▶ EXERCISE REQUIREMENTS: Reproduce every line of the records below, requests included, scaling each answer coordinate by 1.65 and rounding to the nearest whole number, with halves rounded up. Omit the pictures.

▶ Data entries:
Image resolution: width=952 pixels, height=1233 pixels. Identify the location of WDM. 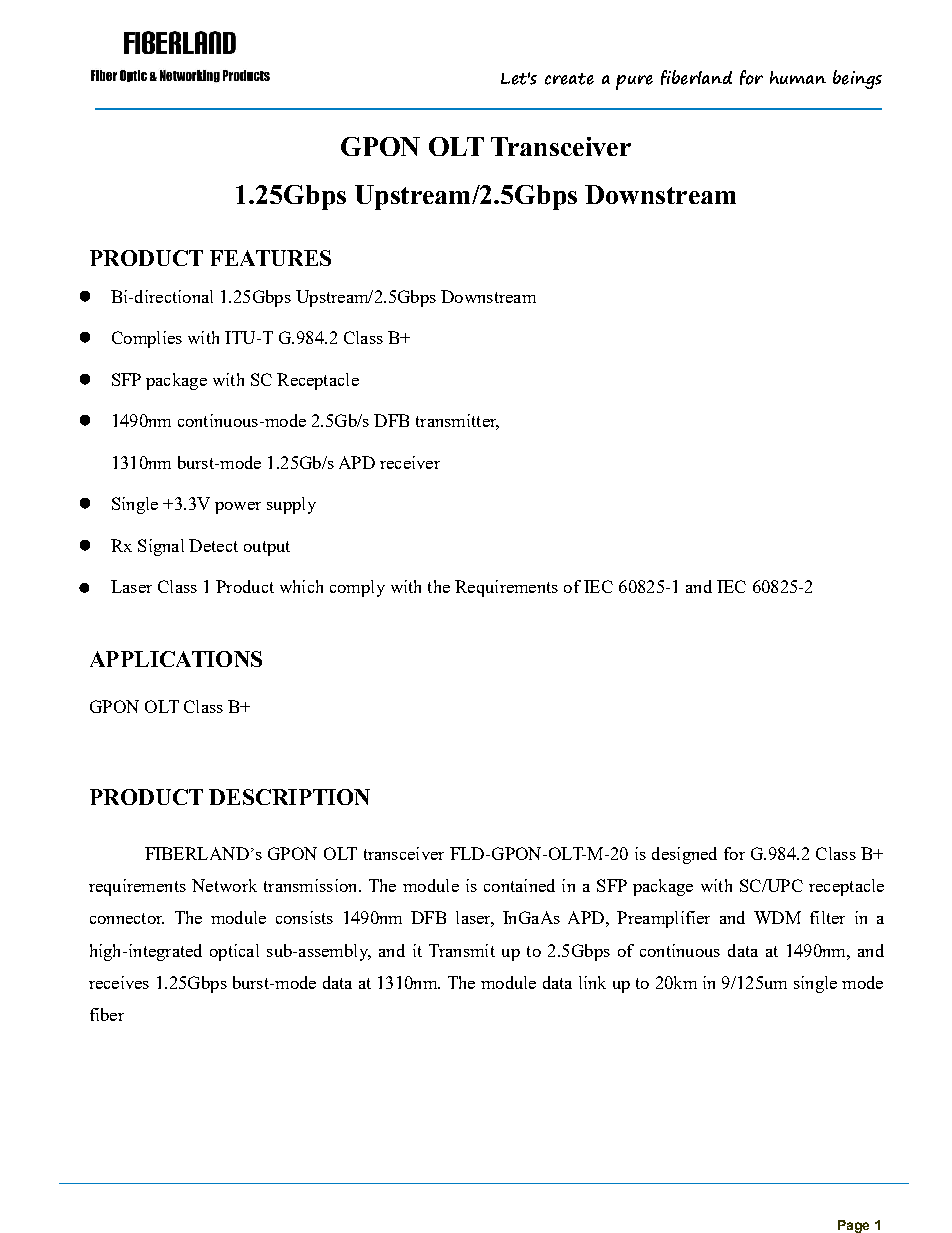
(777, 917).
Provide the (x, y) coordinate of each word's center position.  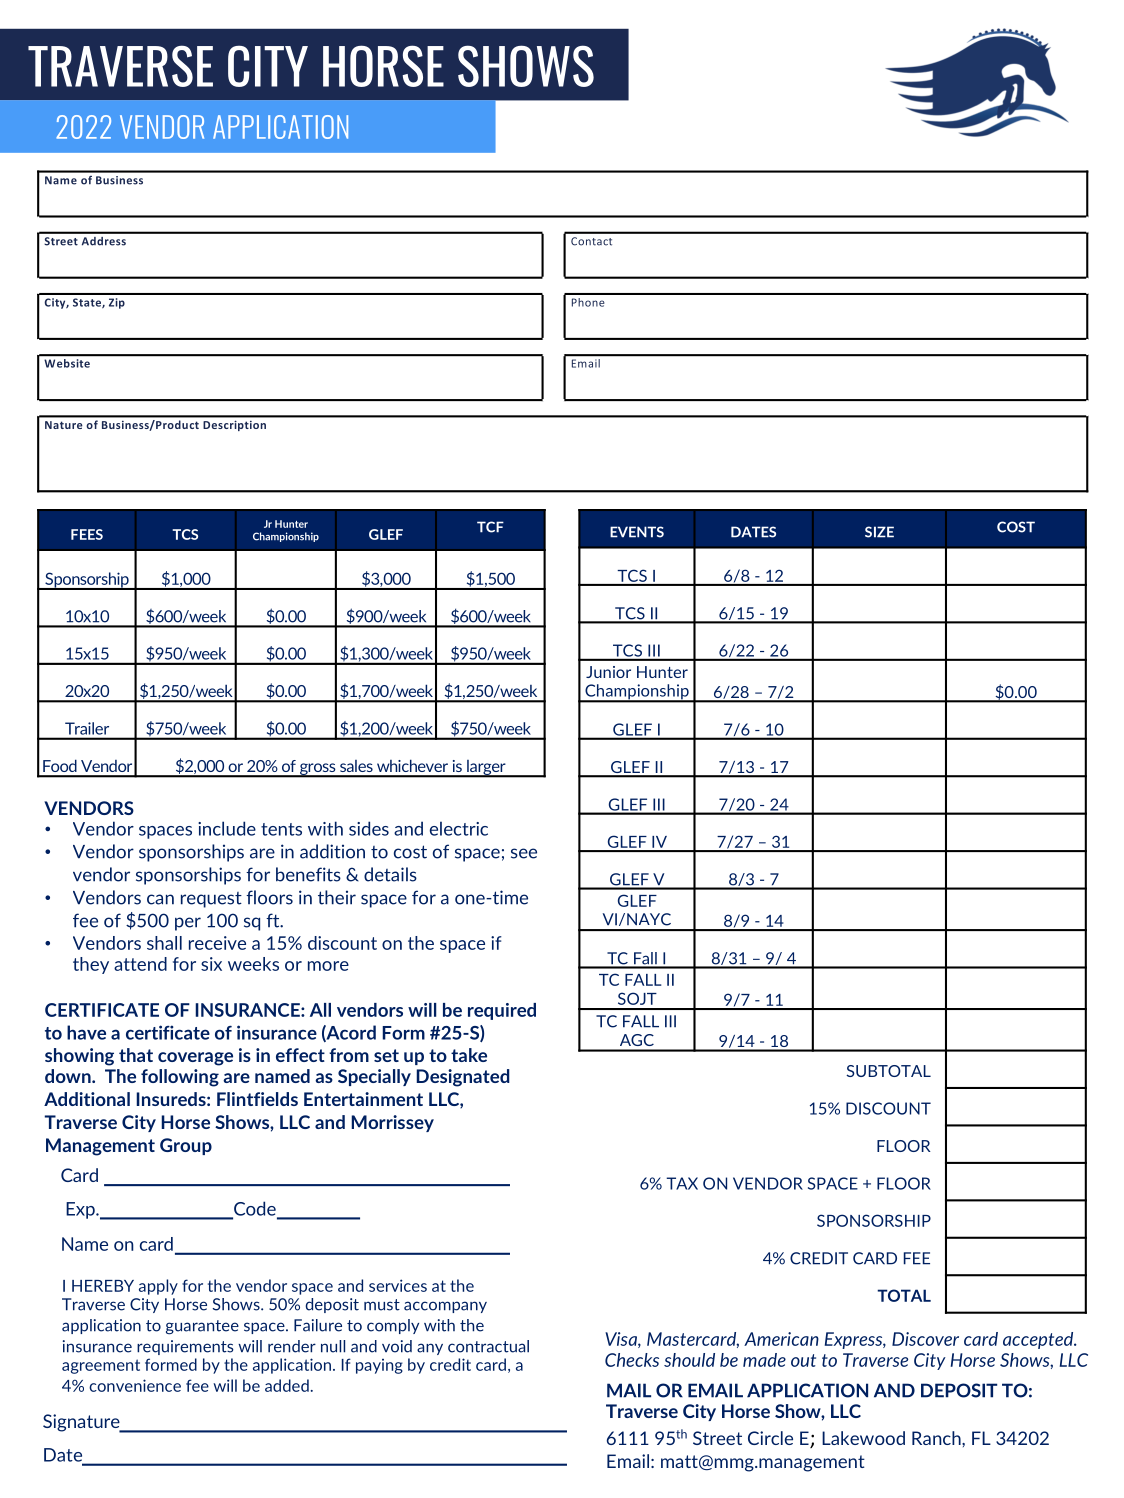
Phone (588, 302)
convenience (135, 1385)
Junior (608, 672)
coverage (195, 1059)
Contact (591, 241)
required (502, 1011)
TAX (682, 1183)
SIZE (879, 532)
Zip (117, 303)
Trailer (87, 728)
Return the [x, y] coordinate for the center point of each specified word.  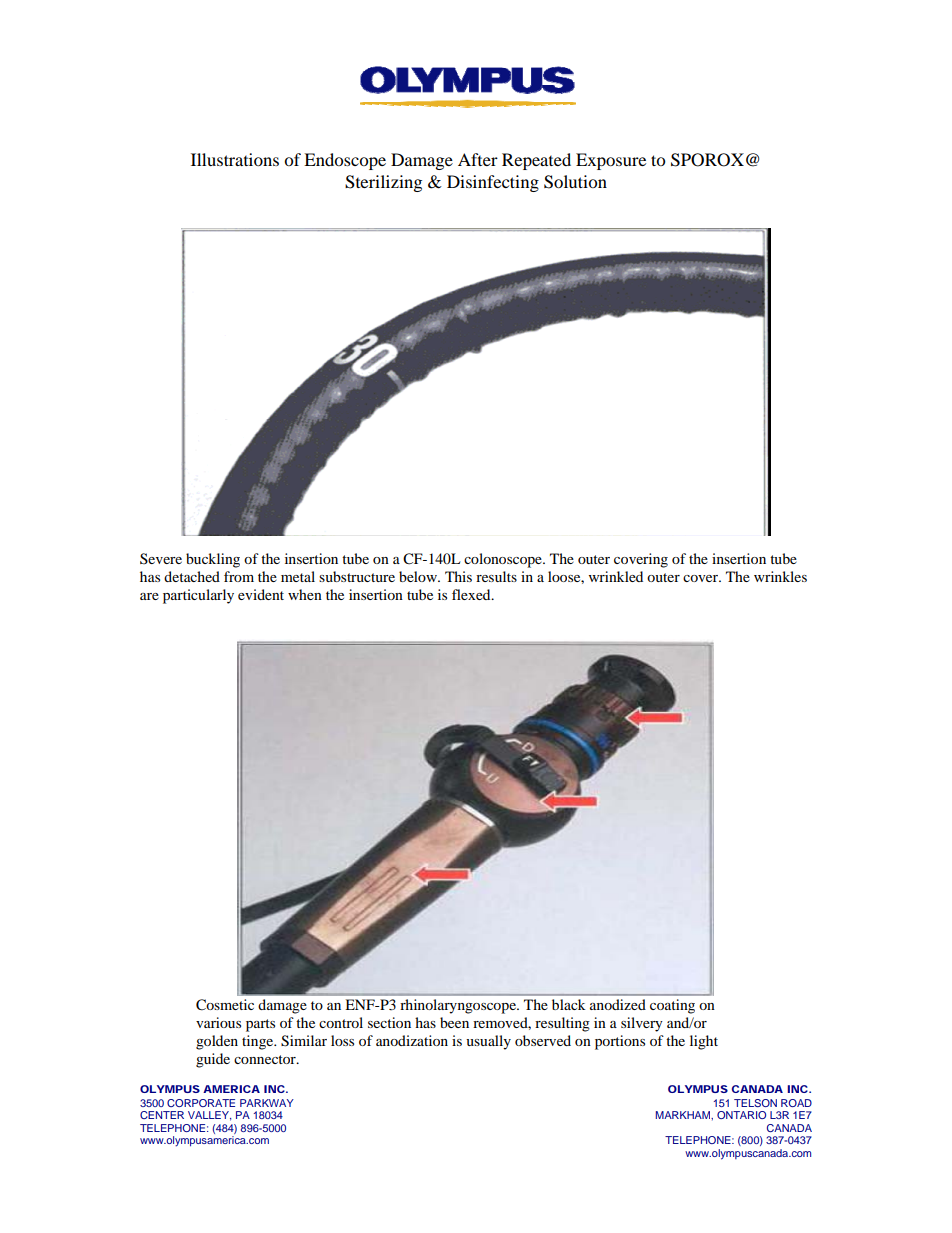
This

▶ RESULT:
Image resolution: width=952 pixels, height=1233 pixels. Identify the location of WDM. 
(1282, 1513).
Provide the (x, y) coordinate of each word's center position.  
Phone (970, 498)
convenience (223, 2285)
Junior (1003, 1109)
coverage (322, 1747)
Contact (975, 398)
required (828, 1668)
TAX (1125, 1952)
SIZE (1450, 878)
Zip (193, 500)
Trailer (144, 1201)
Return the [x, y] coordinate for the center point of each specified word.  
This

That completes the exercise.